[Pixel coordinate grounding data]
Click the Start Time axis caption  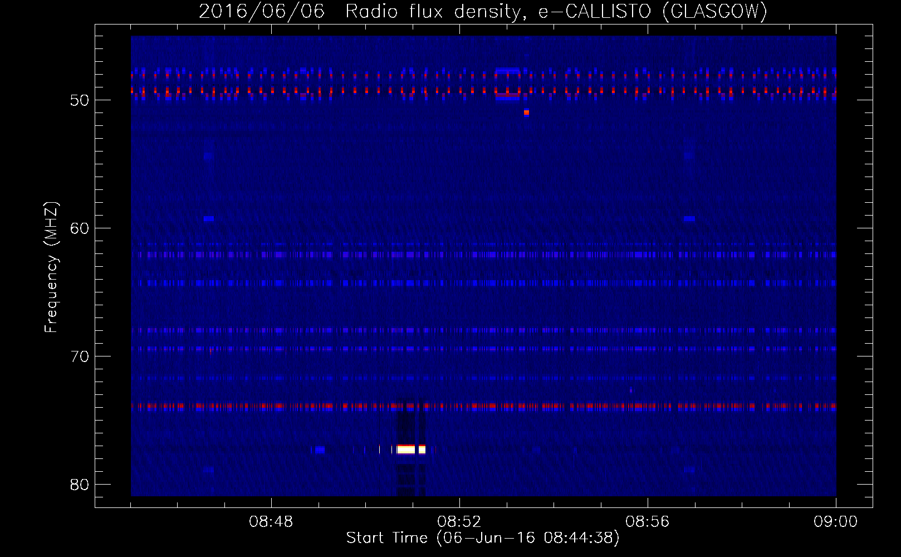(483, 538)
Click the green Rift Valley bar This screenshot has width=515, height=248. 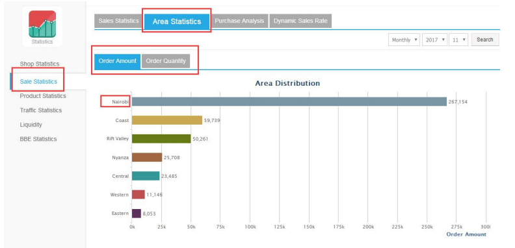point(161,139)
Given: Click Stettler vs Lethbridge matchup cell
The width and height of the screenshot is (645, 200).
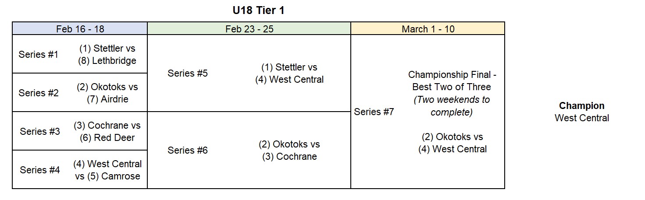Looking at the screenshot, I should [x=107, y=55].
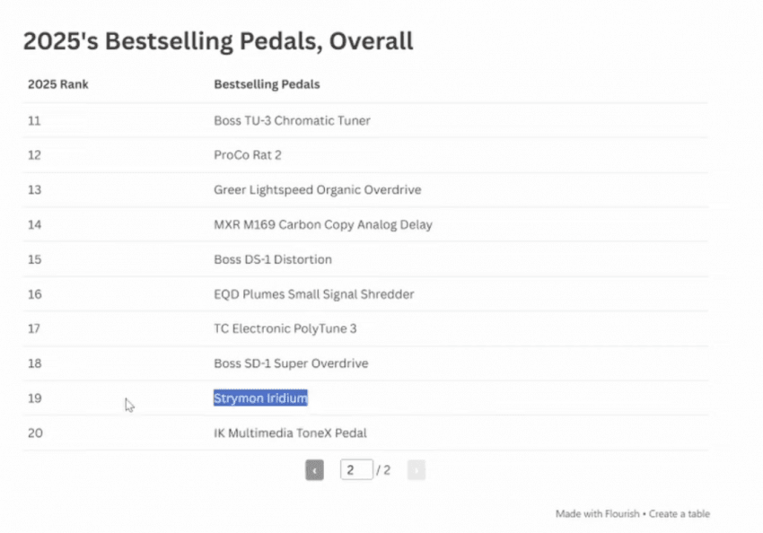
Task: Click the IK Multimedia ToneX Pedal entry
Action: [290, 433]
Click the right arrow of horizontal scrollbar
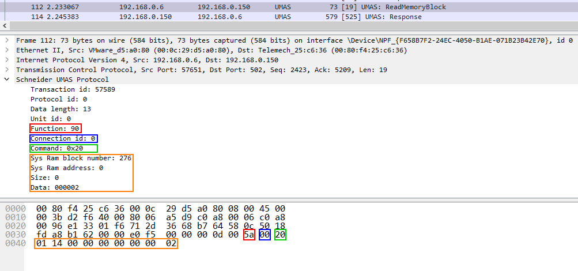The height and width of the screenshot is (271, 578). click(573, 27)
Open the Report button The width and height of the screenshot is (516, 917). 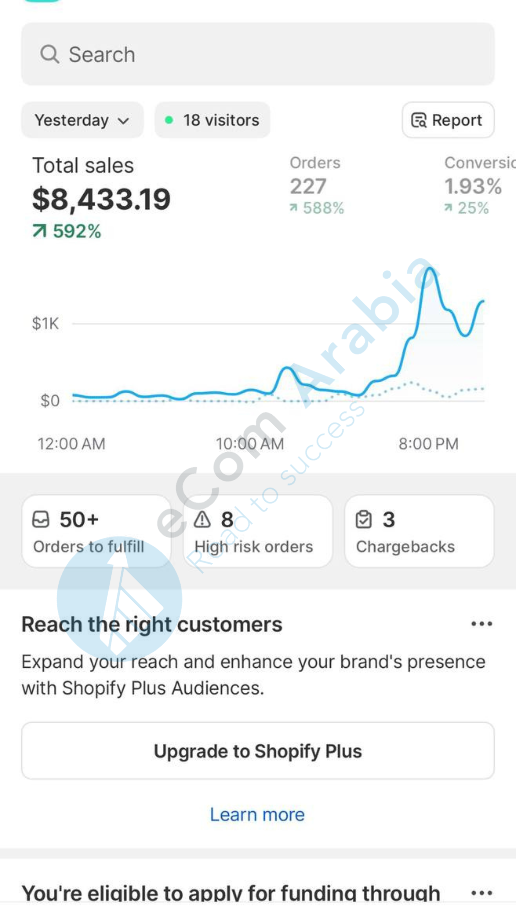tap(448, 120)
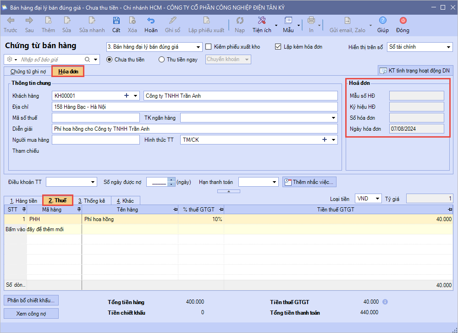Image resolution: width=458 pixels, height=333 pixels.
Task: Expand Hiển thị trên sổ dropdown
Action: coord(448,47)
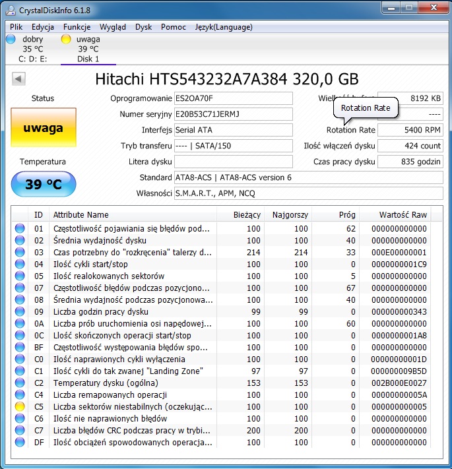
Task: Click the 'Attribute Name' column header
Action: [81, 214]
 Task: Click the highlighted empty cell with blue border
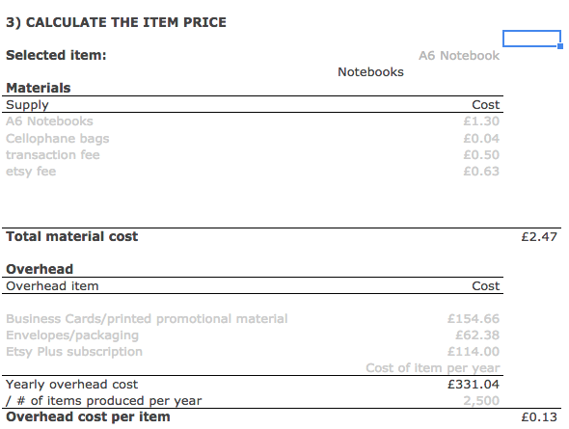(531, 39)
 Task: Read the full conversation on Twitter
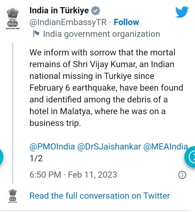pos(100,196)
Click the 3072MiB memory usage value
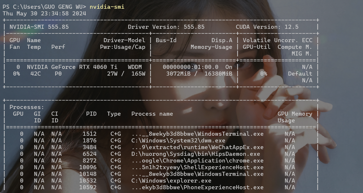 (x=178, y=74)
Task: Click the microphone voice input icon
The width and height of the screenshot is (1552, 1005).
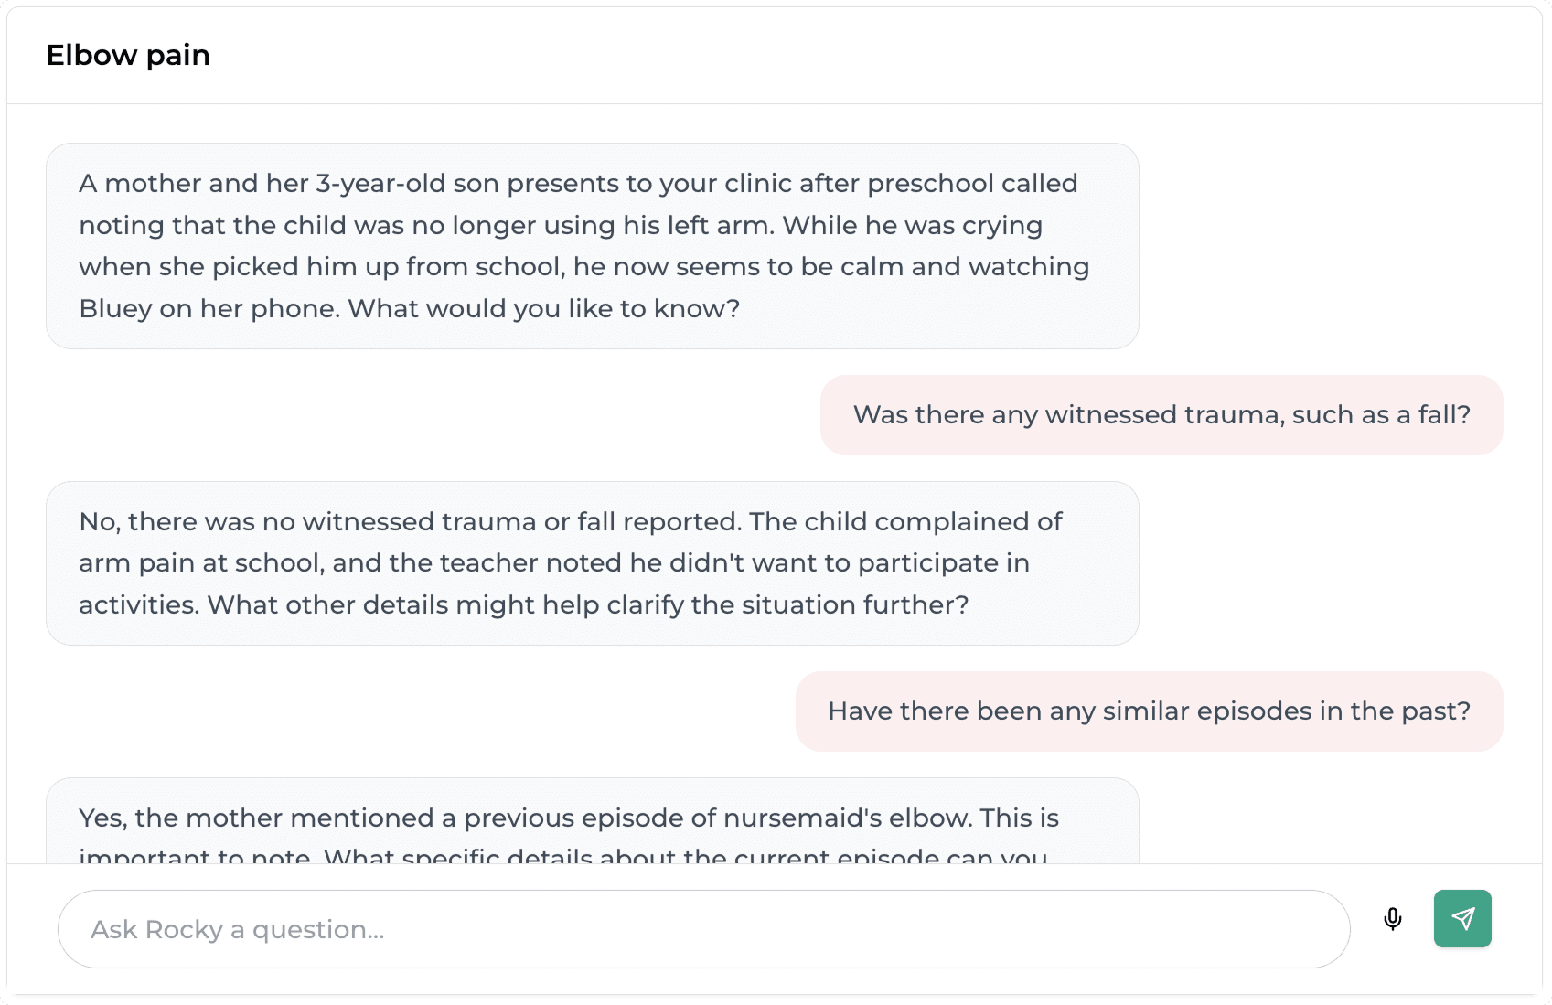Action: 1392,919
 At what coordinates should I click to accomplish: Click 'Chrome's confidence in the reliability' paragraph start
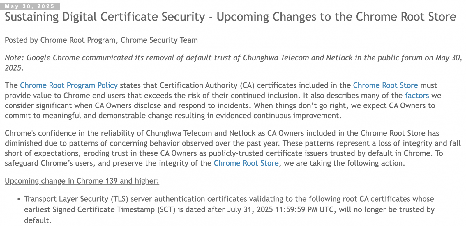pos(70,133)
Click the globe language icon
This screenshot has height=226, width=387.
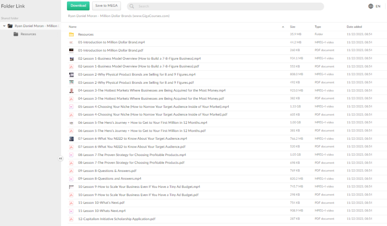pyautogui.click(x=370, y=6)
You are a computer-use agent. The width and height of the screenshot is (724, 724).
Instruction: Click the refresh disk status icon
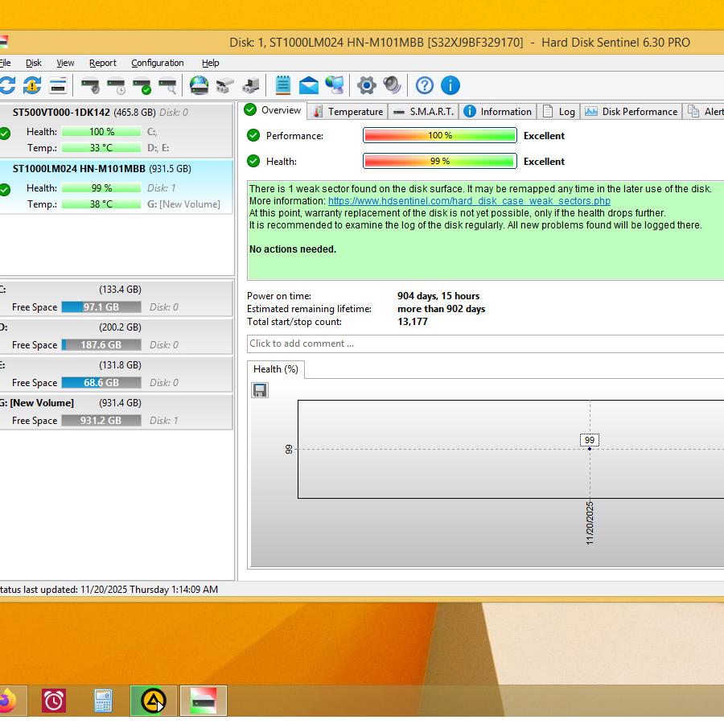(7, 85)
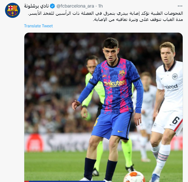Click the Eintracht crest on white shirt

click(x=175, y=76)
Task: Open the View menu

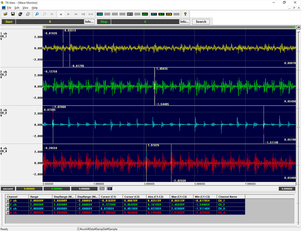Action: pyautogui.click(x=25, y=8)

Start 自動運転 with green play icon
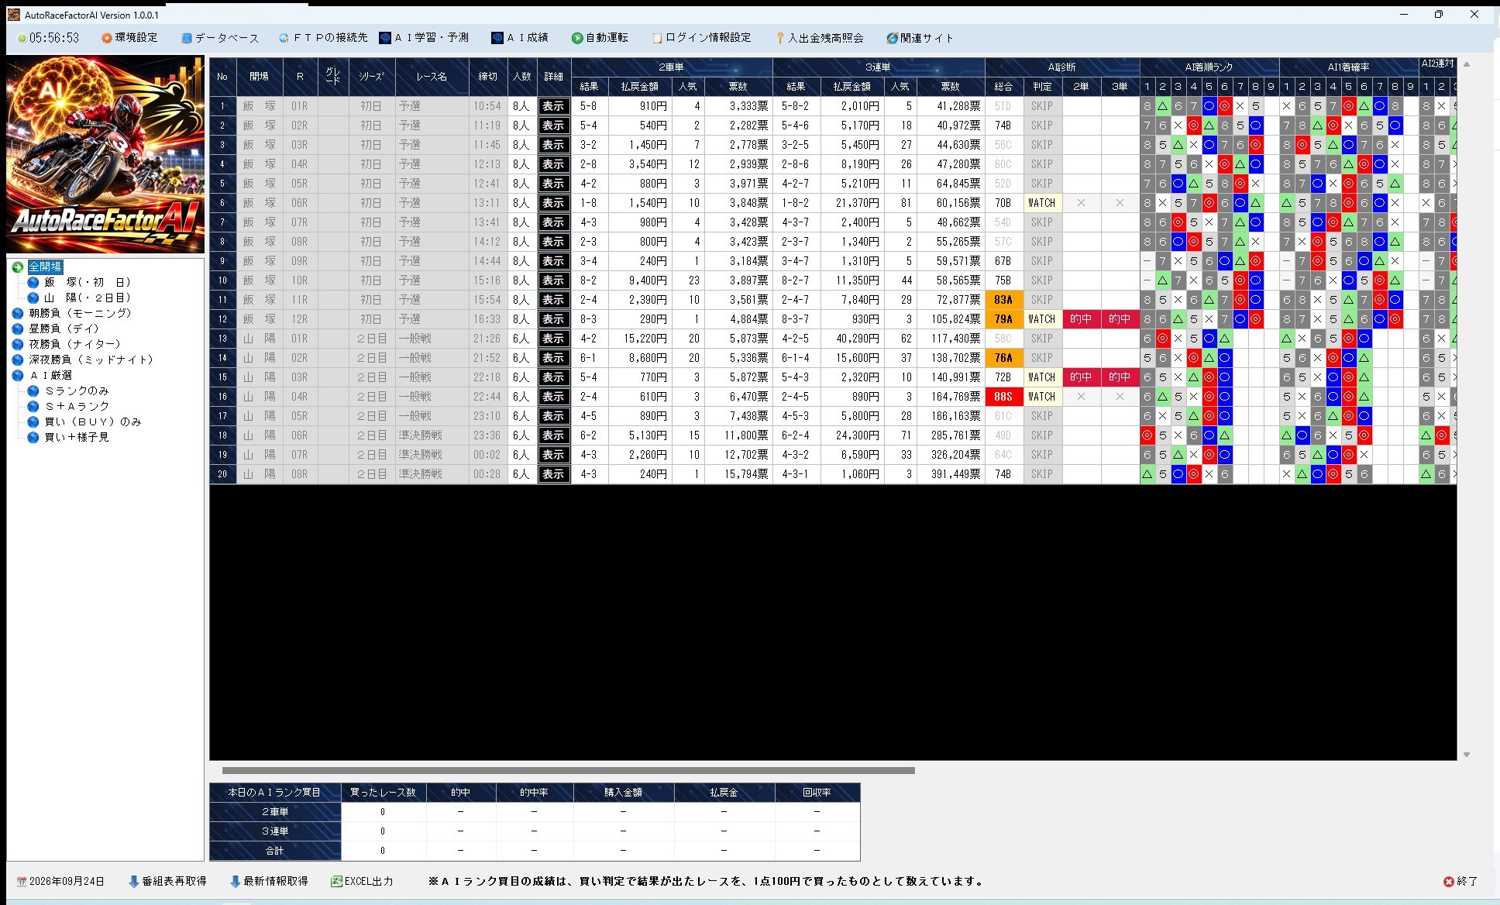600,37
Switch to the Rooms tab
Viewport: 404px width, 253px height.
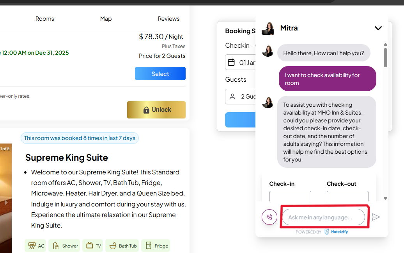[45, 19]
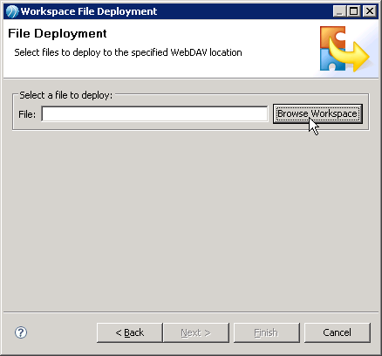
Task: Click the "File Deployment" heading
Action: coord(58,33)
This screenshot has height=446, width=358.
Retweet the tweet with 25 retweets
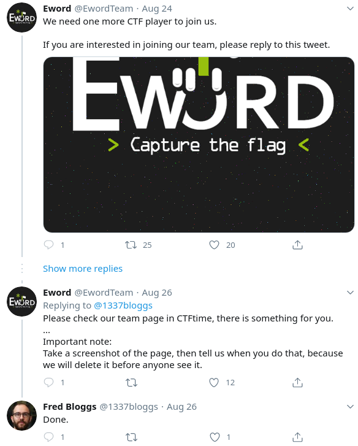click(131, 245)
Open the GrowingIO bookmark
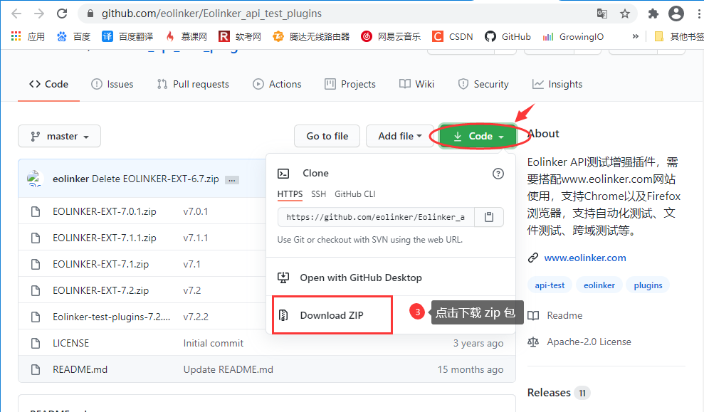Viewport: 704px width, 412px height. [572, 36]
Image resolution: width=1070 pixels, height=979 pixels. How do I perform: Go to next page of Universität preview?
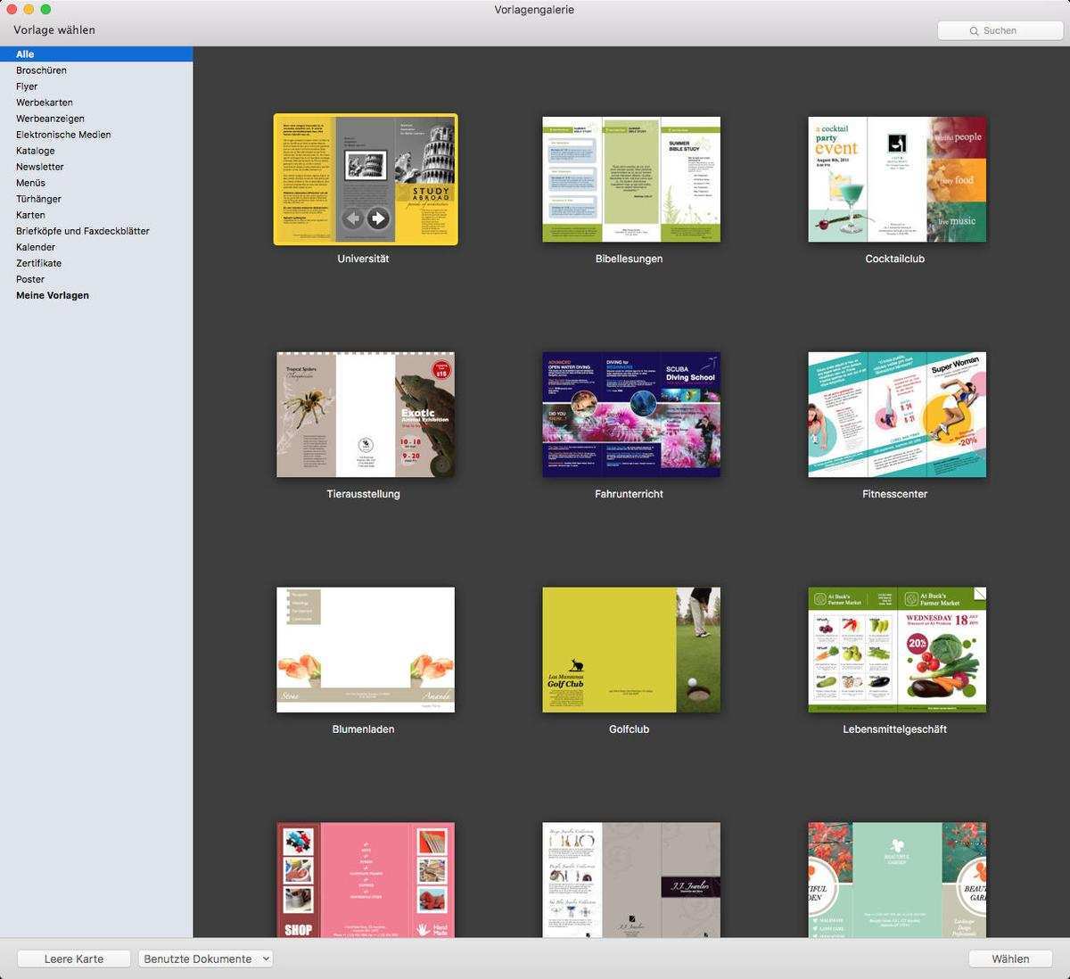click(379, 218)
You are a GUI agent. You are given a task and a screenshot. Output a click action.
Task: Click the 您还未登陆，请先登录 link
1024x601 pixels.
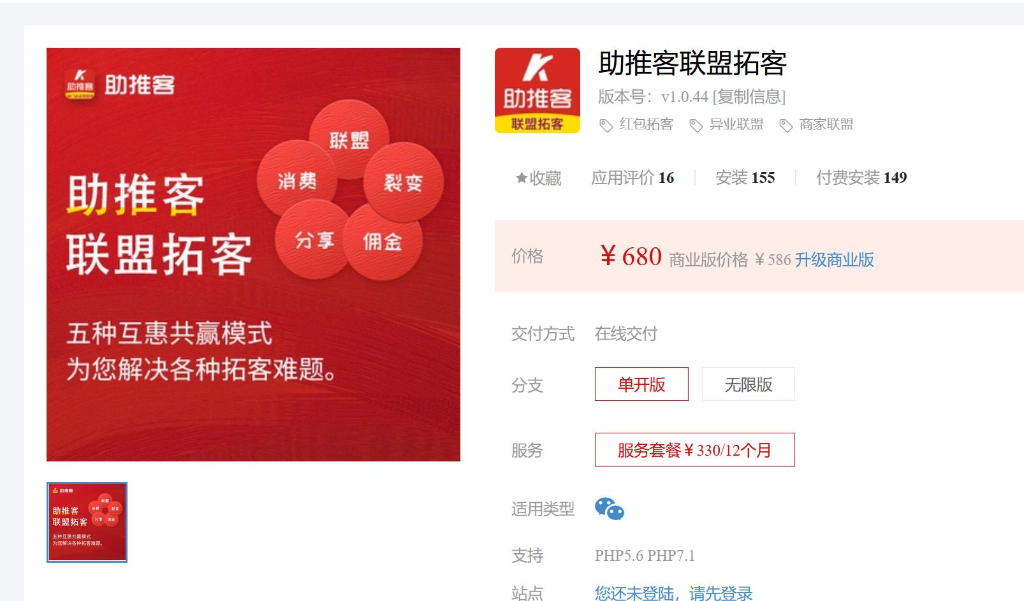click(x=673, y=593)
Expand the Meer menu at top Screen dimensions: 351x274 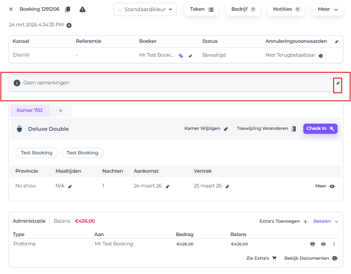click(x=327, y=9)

● **REQUIREMENT**
Take each line above that contains "agent" and copy it out.

● **RESULT**
You are a computer-use agent. The width and height of the screenshot is (724, 724).
You are a GUI agent. You are given a task and a screenshot. Output a click action.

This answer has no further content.